*THE DATA*
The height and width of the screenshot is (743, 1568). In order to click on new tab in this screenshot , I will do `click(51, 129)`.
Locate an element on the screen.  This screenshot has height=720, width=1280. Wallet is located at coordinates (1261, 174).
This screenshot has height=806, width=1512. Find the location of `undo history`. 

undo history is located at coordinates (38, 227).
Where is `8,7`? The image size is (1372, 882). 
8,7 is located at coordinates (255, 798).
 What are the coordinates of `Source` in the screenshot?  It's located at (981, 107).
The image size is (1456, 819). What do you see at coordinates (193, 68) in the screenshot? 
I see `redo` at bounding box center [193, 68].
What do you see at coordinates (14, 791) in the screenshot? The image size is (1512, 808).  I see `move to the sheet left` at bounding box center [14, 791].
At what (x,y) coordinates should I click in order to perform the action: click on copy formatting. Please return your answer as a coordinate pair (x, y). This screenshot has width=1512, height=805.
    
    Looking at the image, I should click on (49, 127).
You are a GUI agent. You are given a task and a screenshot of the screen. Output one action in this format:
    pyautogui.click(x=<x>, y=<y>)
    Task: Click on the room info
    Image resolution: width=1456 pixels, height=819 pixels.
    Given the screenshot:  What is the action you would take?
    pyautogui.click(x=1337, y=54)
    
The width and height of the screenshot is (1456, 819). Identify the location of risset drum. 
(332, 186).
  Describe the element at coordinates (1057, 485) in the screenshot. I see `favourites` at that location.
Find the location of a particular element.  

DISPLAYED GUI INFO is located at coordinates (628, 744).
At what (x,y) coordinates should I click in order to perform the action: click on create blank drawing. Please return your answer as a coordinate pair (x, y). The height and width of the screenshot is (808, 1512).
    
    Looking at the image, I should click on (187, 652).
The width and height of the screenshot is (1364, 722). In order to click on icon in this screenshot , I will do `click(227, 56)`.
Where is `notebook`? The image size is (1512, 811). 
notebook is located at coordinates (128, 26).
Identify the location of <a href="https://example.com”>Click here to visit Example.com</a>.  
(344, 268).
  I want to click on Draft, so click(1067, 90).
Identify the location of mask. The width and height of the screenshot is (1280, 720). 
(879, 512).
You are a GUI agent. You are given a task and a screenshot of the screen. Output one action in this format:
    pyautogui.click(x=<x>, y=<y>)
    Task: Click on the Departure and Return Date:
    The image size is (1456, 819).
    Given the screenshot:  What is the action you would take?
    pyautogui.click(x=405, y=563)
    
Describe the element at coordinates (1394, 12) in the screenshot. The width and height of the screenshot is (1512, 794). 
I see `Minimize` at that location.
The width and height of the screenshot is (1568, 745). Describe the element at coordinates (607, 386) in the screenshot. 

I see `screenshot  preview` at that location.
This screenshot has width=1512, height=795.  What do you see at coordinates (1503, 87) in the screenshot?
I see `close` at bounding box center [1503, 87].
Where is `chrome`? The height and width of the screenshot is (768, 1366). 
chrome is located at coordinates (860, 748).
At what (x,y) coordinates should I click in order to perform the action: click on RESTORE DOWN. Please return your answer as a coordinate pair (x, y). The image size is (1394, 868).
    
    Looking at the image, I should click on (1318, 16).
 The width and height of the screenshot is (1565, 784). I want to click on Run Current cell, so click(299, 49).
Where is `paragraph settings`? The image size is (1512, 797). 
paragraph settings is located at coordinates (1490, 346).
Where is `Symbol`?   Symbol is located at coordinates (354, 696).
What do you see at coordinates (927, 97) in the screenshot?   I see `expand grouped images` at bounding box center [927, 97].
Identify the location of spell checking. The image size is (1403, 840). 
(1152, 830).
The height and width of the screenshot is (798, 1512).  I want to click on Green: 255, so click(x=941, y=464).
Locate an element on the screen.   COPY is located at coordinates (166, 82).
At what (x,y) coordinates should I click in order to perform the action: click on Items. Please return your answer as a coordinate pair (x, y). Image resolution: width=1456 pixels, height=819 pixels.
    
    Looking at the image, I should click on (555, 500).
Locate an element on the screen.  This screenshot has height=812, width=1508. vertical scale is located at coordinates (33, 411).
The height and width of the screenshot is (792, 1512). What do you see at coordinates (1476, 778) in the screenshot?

*PROBLEM DETAILS*
Copy out the stretch of the records above from the line containing "Identify the location of <a" through the line containing "(879, 512).", character for character.

*IN RESPONSE*
Identify the location of <a href="https://example.com”>Click here to visit Example.com</a>.  
(344, 268).
  I want to click on Draft, so click(1067, 90).
Identify the location of mask. The width and height of the screenshot is (1280, 720). 
(879, 512).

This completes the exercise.